● **Given exercise**
Could you copy, word for word, everything from "Turnbull and Garrett" down to "from climate change." in the article on Australia's response to the IPCC report?

● **Document excerpt**
☆ ☆ ☆ ☆ ☆
Analysis of the Australian government response to the IPCC

IPCC report shows Australian targets a sham
By Chris McGrath, Brisbane barrister and Climate Project presenter

 

Malcolm Turnbull and Peter Garrett both claim vindication on climate change from the synthesis report released by the Intergovernmental Panel on Climate Change. Both are wrong.

Labor has a policy of reducing Australia’s greenhouse gas emissions by 60% by 2050 compared with year 2000 emissions.

 

The Liberals have attacked this target as “likely to damage the economy”. They refuse to state their own target for emissions but this must logically be less onerous than Labor’s.

 

The central difficulty for both Labor and the Liberals in claiming vindication from the latest IPCC report is it indicates a 60% reduction in emissions by 2050 will be inadequate to protect our most valuable environmental assets such as the Great Barrier Reef.

 

Turnbull and Garrett do not say their policies will not protect the Great Barrier Reef. On the contrary, both parties have policies aimed at building “resilience” in the reef by reducing pollution and fishing pressure to protect it from climate change.

 

But realising their policies make the destruction of the reef virtually inevitable is simply a case of “join the dots” in the IPCC report.

 

The IPCC states that “increases in sea surface temperature of about 1-3°C are projected to result in more frequent coral bleaching events and widespread mortality, unless there is thermal adaptation or acclimatisation by corals.” There is little evidence that adaptation or acclimatisation by corals will save them.
☆ ☆ ☆ ☆ ☆
● **Data entries**

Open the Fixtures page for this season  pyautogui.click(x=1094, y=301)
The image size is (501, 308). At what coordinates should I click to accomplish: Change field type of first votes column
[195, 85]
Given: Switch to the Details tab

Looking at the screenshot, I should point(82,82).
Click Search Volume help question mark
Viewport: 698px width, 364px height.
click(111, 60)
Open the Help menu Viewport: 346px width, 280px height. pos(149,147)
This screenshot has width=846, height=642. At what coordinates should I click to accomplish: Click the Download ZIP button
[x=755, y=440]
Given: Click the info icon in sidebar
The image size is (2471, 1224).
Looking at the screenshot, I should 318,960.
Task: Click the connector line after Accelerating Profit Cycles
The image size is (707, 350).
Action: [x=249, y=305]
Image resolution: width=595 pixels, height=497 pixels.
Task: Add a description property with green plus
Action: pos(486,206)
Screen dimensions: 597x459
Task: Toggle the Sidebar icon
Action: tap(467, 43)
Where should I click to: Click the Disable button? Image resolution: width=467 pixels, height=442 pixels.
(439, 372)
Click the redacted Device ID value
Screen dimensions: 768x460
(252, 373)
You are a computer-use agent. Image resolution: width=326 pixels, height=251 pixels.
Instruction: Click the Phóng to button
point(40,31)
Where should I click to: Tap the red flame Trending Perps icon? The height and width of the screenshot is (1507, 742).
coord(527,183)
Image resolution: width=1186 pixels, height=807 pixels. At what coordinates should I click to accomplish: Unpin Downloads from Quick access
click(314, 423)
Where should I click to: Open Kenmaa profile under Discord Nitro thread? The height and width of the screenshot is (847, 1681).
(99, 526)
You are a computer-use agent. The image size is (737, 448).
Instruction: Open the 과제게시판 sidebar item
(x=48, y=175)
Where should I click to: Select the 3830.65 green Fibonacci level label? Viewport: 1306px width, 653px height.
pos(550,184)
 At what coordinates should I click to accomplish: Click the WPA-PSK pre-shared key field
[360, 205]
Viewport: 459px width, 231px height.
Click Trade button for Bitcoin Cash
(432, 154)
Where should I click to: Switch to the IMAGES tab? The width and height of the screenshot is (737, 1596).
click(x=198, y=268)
☆ ☆ ☆ ☆ ☆
● **Exercise solution**
Turnbull and Garrett do not say their policies will not protect the Great Barrier Reef. On the contrary, both parties have policies aimed at building “resilience” in the reef by reducing pollution and fishing pressure to protect it from climate change.